Saved data entries
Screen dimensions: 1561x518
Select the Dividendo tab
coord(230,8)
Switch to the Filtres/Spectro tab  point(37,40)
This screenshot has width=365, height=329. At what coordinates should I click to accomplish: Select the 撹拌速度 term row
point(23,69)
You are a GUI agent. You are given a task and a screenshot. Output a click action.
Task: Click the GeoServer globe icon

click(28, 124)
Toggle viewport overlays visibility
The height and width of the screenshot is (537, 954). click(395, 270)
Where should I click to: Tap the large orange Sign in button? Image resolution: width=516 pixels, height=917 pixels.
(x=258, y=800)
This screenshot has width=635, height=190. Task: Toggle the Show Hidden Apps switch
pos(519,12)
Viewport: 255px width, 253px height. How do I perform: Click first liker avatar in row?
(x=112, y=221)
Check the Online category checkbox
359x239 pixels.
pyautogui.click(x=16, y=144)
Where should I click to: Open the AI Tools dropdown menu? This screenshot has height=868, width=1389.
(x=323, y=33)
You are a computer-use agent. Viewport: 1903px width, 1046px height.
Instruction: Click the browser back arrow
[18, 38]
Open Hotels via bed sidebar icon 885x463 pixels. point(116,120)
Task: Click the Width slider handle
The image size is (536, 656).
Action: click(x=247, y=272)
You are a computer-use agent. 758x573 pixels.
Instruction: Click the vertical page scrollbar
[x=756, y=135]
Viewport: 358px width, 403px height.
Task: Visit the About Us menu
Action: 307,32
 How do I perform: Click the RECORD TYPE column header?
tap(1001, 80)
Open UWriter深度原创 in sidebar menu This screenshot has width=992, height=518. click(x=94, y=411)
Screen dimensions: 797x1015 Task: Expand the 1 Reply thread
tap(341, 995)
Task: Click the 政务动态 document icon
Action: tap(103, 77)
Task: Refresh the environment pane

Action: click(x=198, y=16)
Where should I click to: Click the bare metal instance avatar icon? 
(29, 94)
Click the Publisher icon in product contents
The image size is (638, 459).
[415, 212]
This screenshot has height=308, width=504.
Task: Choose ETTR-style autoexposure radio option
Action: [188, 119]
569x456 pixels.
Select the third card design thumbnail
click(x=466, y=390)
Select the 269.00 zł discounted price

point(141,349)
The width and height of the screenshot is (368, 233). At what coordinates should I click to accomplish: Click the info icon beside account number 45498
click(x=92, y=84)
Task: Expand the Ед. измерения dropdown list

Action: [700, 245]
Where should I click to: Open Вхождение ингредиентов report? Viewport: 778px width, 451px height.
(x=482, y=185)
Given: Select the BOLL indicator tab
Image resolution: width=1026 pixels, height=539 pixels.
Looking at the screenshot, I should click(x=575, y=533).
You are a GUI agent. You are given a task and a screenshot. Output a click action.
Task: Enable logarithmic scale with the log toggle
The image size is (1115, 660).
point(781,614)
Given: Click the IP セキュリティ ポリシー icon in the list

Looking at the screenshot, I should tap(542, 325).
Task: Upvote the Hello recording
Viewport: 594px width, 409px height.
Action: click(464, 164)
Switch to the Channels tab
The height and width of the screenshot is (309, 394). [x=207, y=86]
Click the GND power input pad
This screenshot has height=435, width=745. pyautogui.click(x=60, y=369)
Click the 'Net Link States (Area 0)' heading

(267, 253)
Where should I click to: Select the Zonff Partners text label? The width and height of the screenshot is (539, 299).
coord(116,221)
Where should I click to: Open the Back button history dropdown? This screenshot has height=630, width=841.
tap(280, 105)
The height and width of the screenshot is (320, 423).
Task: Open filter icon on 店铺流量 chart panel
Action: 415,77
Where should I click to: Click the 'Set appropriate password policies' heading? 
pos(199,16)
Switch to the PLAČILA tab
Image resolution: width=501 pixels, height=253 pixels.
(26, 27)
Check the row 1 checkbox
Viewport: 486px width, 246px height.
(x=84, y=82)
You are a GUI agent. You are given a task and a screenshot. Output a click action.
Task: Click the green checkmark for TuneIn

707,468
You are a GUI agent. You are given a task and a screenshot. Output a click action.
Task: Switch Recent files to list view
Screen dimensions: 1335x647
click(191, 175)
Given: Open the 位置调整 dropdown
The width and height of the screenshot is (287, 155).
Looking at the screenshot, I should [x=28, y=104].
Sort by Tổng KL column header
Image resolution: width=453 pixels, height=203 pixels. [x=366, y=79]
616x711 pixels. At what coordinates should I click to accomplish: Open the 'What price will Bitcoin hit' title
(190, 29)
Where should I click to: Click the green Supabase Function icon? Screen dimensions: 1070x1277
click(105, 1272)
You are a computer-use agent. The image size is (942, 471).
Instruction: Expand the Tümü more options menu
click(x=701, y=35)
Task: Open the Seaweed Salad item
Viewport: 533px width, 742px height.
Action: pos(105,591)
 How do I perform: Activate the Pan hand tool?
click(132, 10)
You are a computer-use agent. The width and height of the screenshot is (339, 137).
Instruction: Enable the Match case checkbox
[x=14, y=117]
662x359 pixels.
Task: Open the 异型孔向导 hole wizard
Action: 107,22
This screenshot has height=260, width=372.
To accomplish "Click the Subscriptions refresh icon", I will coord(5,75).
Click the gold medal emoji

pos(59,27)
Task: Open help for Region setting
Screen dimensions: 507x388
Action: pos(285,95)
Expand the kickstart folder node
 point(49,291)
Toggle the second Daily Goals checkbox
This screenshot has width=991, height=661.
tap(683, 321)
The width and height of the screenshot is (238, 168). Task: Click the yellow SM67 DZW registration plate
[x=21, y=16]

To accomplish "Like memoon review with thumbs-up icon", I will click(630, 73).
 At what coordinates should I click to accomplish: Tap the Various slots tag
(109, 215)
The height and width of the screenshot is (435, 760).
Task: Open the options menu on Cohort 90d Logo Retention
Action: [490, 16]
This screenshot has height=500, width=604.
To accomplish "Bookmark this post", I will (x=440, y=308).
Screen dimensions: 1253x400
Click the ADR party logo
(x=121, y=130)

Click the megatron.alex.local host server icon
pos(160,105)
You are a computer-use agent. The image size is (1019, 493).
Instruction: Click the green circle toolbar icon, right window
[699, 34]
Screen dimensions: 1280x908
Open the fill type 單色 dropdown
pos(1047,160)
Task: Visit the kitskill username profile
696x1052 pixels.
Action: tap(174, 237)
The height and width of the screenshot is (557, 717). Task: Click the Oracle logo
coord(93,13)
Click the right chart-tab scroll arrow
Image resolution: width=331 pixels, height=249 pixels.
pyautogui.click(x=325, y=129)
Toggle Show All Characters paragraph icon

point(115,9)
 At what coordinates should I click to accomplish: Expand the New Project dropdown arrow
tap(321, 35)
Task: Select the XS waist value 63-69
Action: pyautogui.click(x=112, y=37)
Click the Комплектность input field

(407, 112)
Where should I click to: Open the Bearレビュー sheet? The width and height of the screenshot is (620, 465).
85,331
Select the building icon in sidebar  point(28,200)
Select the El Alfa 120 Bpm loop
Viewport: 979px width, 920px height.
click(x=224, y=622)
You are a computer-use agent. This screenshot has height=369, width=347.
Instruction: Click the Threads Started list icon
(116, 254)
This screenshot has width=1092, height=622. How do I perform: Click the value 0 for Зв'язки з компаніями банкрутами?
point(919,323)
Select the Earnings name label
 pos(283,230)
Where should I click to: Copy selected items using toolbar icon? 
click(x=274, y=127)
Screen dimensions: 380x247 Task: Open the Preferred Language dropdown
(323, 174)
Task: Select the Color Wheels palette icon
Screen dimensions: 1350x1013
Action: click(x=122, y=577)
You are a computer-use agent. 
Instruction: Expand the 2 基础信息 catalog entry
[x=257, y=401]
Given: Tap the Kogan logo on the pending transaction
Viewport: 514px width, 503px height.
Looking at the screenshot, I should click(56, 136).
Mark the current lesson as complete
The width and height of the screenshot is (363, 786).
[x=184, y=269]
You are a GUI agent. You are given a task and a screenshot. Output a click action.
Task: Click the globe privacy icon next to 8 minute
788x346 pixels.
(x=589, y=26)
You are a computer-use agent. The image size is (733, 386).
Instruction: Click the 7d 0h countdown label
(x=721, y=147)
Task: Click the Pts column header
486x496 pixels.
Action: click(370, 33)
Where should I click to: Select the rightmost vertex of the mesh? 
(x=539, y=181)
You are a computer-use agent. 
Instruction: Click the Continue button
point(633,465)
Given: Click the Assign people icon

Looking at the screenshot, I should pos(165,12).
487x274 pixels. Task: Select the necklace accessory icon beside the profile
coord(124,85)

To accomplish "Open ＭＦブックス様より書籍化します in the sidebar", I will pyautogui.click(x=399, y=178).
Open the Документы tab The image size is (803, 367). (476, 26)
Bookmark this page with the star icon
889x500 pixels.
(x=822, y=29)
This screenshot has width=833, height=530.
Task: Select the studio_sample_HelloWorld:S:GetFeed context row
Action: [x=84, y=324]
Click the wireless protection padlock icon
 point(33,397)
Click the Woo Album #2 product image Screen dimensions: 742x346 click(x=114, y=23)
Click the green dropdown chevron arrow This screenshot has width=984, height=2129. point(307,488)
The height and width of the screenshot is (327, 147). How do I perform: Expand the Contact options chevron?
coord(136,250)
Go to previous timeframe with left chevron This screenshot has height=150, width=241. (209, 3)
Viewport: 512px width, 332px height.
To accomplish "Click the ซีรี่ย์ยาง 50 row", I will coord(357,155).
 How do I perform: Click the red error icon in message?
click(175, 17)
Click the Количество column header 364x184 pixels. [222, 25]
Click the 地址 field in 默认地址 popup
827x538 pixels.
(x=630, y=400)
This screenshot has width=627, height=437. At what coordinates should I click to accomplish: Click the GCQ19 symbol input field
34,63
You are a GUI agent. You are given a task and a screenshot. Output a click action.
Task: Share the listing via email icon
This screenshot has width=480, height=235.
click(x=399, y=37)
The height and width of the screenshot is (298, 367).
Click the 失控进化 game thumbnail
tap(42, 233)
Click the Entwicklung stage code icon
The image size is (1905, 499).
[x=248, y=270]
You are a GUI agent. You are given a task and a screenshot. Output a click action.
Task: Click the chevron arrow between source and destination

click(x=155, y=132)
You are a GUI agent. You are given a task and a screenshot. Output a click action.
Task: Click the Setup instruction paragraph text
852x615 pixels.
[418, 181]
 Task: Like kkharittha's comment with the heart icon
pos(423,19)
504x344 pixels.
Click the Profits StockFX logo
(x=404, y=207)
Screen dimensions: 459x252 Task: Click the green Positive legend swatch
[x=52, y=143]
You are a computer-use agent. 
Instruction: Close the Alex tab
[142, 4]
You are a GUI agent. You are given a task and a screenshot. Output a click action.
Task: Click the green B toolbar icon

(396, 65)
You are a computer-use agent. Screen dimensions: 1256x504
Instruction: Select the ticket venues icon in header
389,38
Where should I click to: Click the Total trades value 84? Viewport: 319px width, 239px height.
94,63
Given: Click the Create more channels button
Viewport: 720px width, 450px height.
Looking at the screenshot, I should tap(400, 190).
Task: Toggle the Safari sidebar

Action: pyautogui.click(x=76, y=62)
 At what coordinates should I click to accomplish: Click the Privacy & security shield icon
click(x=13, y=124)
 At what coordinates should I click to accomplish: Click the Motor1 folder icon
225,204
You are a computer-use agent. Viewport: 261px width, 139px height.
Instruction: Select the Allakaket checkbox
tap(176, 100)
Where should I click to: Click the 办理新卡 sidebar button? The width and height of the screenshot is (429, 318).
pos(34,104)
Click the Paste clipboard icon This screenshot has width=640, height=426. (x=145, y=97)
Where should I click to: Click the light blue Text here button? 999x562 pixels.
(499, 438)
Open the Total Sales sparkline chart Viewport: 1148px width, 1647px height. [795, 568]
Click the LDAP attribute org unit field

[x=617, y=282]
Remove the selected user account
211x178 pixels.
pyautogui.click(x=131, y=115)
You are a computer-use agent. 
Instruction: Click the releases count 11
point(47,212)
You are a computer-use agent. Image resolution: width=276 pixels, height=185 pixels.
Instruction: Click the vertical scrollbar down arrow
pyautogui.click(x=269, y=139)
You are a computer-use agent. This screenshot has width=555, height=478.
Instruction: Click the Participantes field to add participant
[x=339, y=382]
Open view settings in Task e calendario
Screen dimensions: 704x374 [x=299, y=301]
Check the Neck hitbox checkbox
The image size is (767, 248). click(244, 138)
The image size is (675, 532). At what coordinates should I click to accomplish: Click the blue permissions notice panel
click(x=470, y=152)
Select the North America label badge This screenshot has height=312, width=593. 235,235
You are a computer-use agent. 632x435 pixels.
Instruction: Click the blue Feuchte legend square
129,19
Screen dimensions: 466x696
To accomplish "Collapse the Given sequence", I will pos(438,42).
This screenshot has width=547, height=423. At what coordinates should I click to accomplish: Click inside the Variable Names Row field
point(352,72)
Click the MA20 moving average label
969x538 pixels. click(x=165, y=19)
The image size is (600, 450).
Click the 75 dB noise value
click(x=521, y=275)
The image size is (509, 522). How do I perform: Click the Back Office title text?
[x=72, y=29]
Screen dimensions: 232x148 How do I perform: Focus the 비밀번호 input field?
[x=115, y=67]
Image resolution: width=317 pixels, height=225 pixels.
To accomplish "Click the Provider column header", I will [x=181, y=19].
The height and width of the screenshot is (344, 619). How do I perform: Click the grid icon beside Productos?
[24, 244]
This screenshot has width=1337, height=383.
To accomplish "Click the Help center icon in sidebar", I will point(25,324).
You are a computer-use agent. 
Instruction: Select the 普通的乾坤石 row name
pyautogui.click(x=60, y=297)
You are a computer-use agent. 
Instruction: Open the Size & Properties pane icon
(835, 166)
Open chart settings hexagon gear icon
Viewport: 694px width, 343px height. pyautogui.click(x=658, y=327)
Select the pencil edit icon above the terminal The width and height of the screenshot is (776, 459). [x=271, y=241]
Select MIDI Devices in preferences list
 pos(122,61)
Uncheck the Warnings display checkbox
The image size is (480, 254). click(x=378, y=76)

What is being asked
From the entries above, give again exactly the lines running from the line with "Viewport: 720px width, 450px height." to the line with "You are a computer-use agent. Image"; include both of those lines.

Solution for this exercise
Viewport: 720px width, 450px height.
Looking at the screenshot, I should tap(400, 190).
Task: Toggle the Safari sidebar

Action: pyautogui.click(x=76, y=62)
 At what coordinates should I click to accomplish: Click the Privacy & security shield icon
click(x=13, y=124)
 At what coordinates should I click to accomplish: Click the Motor1 folder icon
225,204
You are a computer-use agent. Viewport: 261px width, 139px height.
Instruction: Select the Allakaket checkbox
tap(176, 100)
Where should I click to: Click the 办理新卡 sidebar button? The width and height of the screenshot is (429, 318).
pos(34,104)
Click the Paste clipboard icon This screenshot has width=640, height=426. (x=145, y=97)
Where should I click to: Click the light blue Text here button? 999x562 pixels.
(499, 438)
Open the Total Sales sparkline chart Viewport: 1148px width, 1647px height. [795, 568]
Click the LDAP attribute org unit field

[x=617, y=282]
Remove the selected user account
211x178 pixels.
pyautogui.click(x=131, y=115)
You are a computer-use agent. 
Instruction: Click the releases count 11
point(47,212)
You are a computer-use agent. Image resolution: width=276 pixels, height=185 pixels.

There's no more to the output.